# Fly fishing for Char on the Alaskan Peninsula



## Meadowlark (Jul 19, 2008)

Recently returned from an Alaskan adventure targeting silver salmon and artic char. The silver salmon didn't cooperate with fly fishing but readily took conventional gear ( see report http://2coolfishing.com/ttmbforum/showthread.php?t=2047842)

The char were nothing less than crazy stupid and that is meant respectively. We fished Lava Creek out on the Alaskan Peninsula in the shadow of Chiginagak and Aniakchak volcanoes.

Lava Creek probably doesn't appear on any maps....and most certainly you won't find any footprints there of anything human...only bears and other critters. It is ultra remote, accessible only by brave skilled bush pilots and eager anglers looking for adventure.

We spent one day there between fishing for silvers and found the char in absolutely crazy numbers. I was using a 7 wt floating line and tried various flys including egg patterns with little success early until I started using very small bead type flies. This was the ticket for a fish on just about every cast the remainder of the fishing session.

The char there average 3 to 8 pounds which is large for most places I've been in Alaska. The numbers of fish is unlike anything I have seen...just crazy stupid char is the only way I can think of to describe it. The fish are great fun on the fly and the creek is very picturesque.

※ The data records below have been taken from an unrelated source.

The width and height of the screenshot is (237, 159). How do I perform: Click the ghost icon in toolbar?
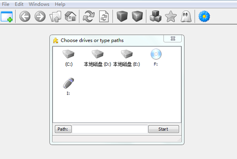[x=186, y=16]
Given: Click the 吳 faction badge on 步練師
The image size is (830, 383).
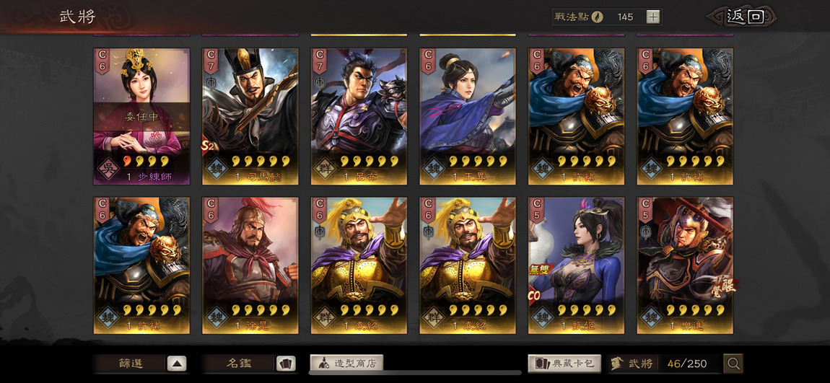Looking at the screenshot, I should (x=108, y=168).
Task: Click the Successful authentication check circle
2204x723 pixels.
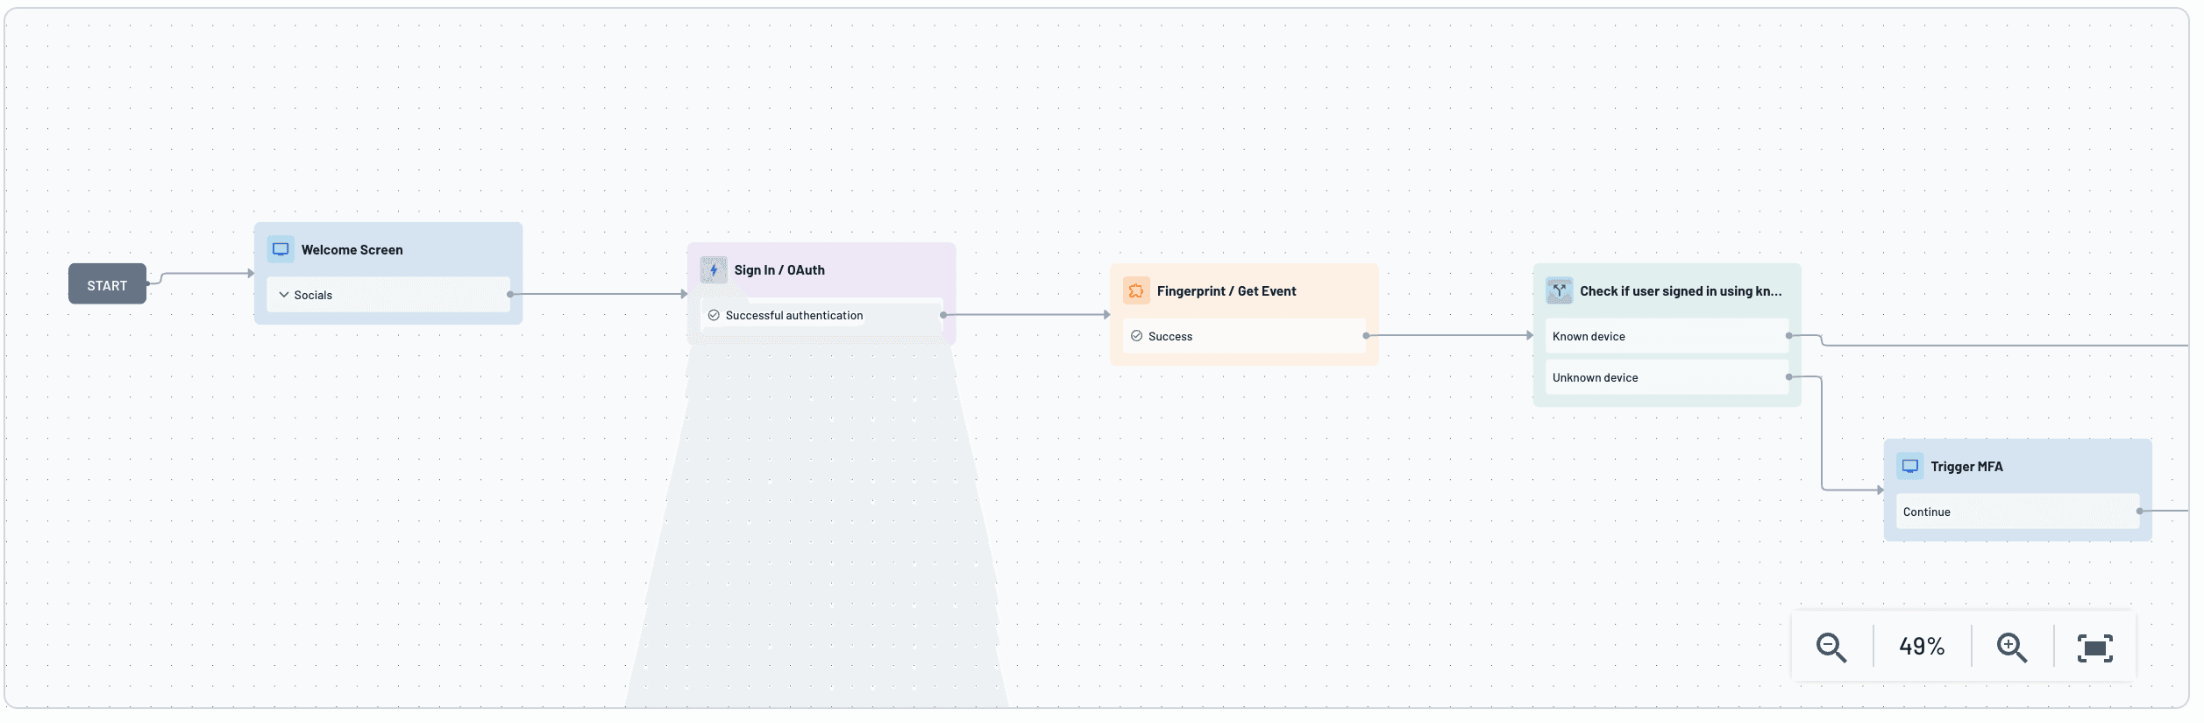Action: (x=714, y=316)
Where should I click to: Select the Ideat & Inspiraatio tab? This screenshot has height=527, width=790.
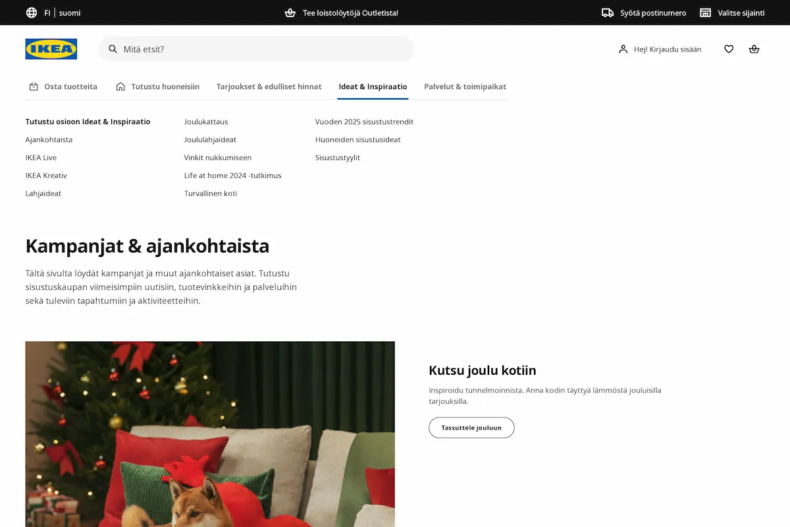click(373, 86)
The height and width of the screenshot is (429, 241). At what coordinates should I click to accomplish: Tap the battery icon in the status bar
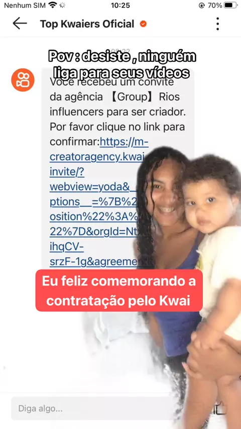(230, 5)
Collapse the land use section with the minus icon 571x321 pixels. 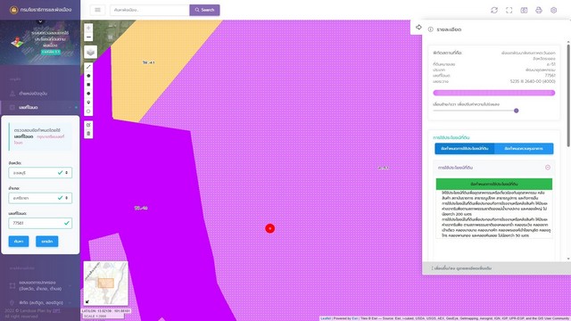point(547,168)
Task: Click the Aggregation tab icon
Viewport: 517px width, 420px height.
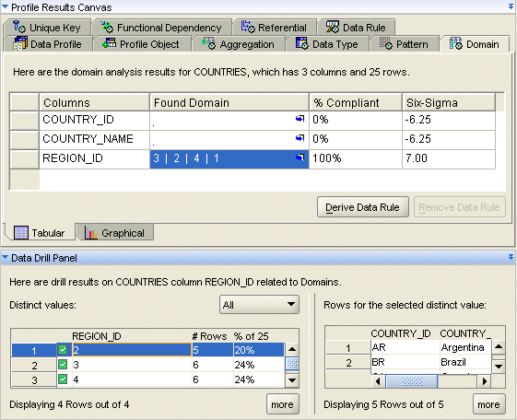Action: (208, 43)
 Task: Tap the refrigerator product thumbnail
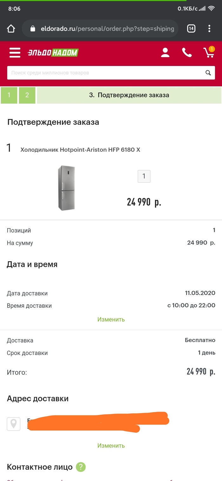click(x=66, y=188)
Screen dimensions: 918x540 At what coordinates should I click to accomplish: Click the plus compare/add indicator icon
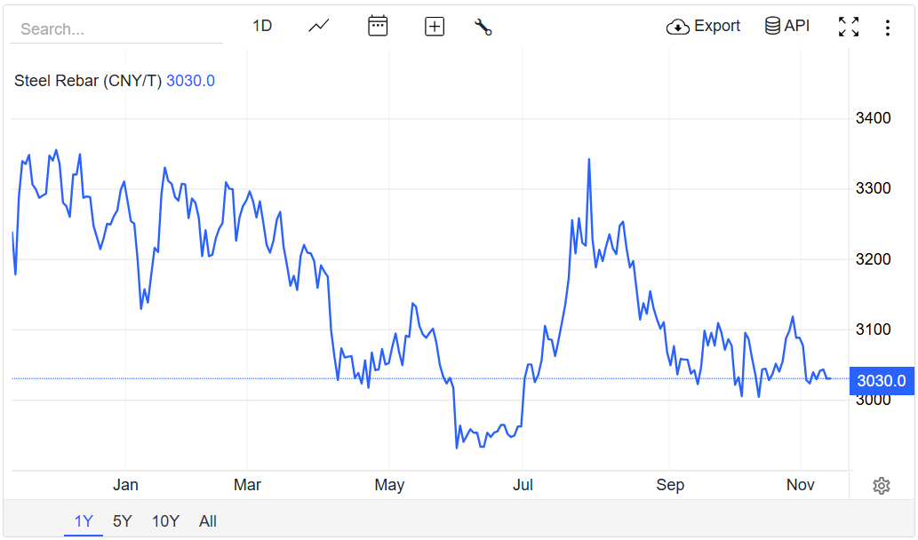(435, 27)
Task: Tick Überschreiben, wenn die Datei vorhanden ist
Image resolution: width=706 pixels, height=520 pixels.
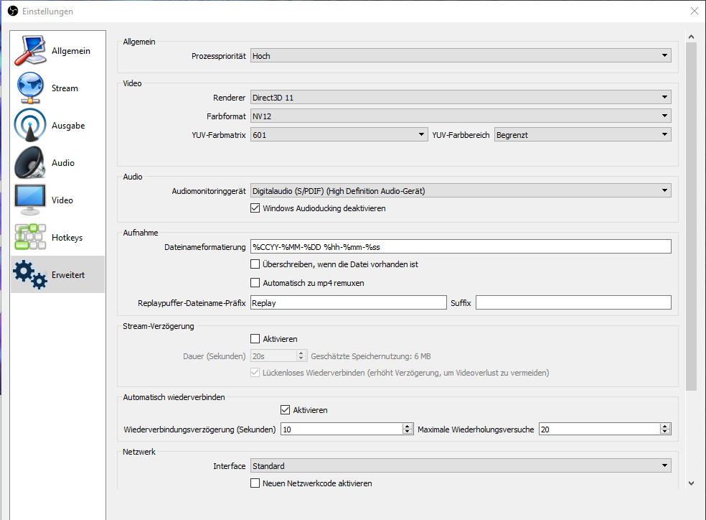Action: tap(255, 264)
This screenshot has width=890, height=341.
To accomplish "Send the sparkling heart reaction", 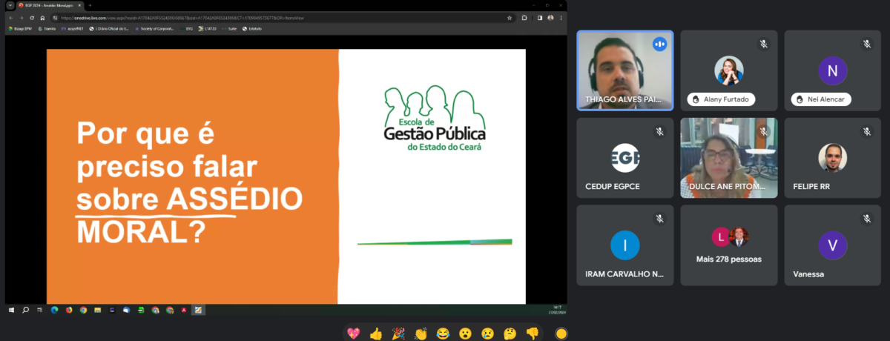I will pos(354,334).

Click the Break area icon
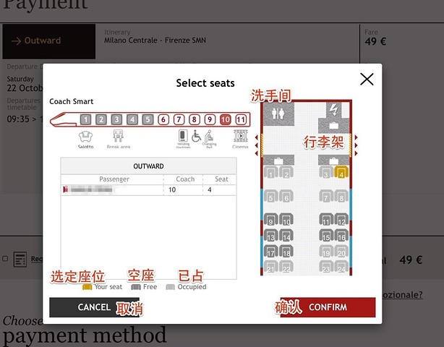118,136
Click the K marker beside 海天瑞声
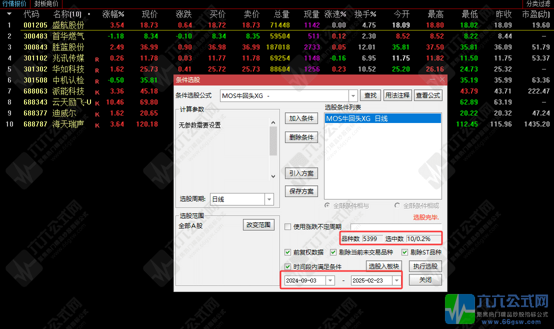Screen dimensions: 554x329 (97, 125)
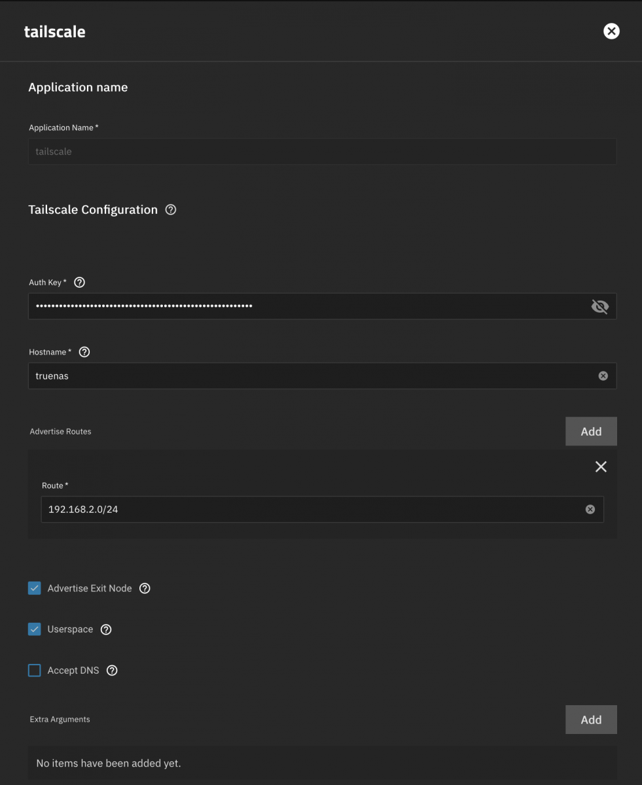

Photos below of 1) typical char there 2) landing beside the creek (see edge on right) and 3) the creek itself.


----------



## Ish (Oct 30, 2008)

more pictures, please.


----------



## netboy (Dec 12, 2006)

Looks like another trip to add to my bucket list.


----------



## 8weight (Mar 24, 2016)

I hate you.


----------



## Meadowlark (Jul 19, 2008)

Ish said:


> more pictures, please.


Made a rookie mistake and didn't take my charger and battery ran out on camera...but here is a few more:

Notice the dead/decaying salmon next to the char. Lava creek was full of dead pinks and had many dying reds also...just the cycle of life there. There were also thousands of baby fry salmon...just all part of the life cycle.


----------